Can you update the entries from the line with "The image size is (1309, 924)." up to and including the line with "Action: click(119, 467)", replacing "Remove Event" with "Delete Event" and leaving everything else unchanged? Give only those lines, without the pictures.

____ Task material

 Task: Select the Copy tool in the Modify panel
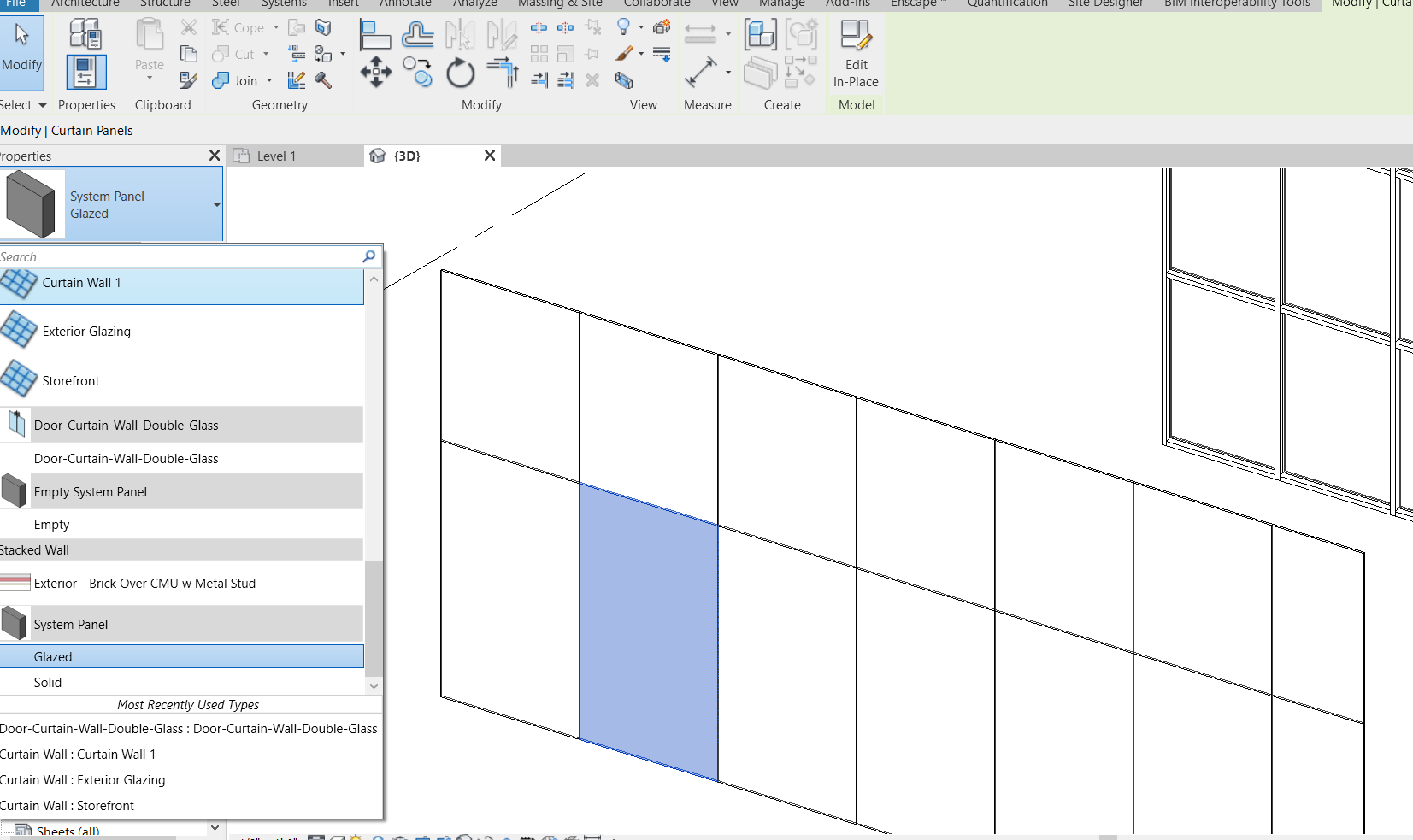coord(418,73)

________
____ Task material

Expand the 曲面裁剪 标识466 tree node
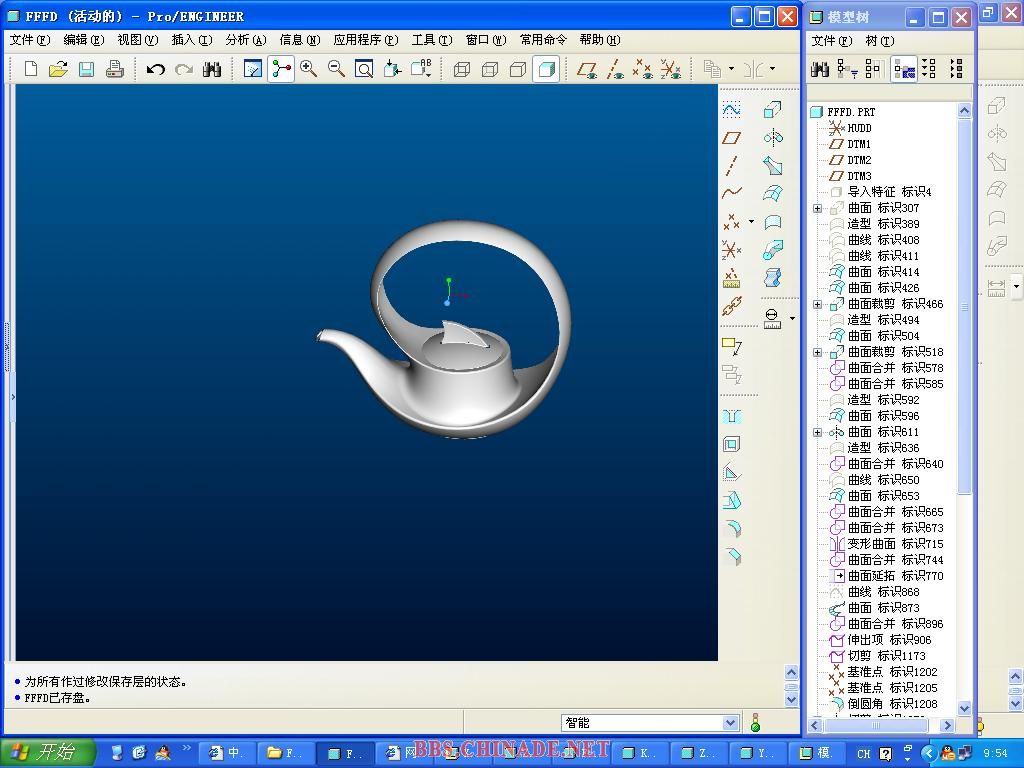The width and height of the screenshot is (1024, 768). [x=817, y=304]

________
____ Task material

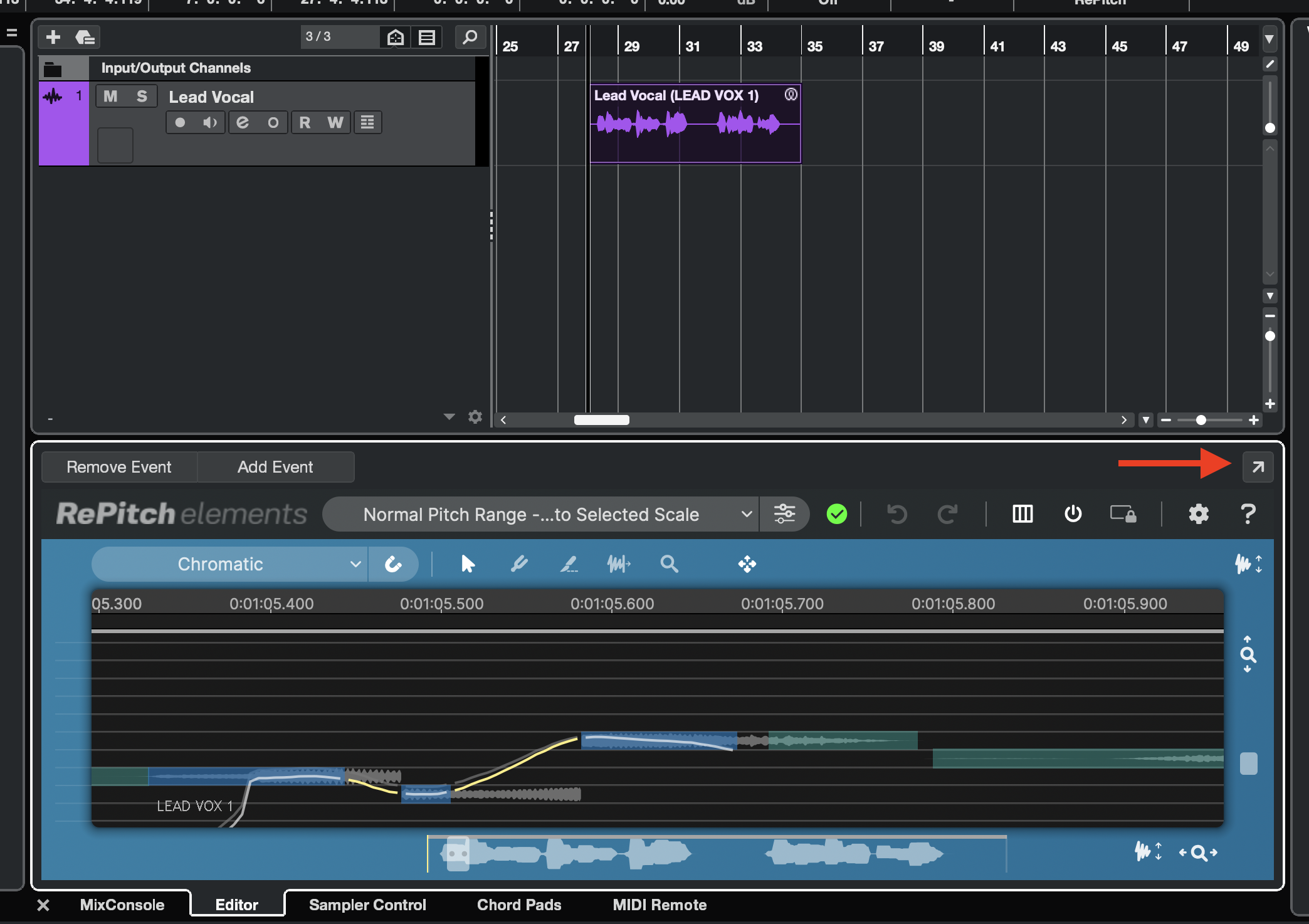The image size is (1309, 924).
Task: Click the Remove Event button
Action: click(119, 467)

________

--- Solution ---
The image size is (1309, 924).
Task: Click the Delete Event button
Action: click(119, 467)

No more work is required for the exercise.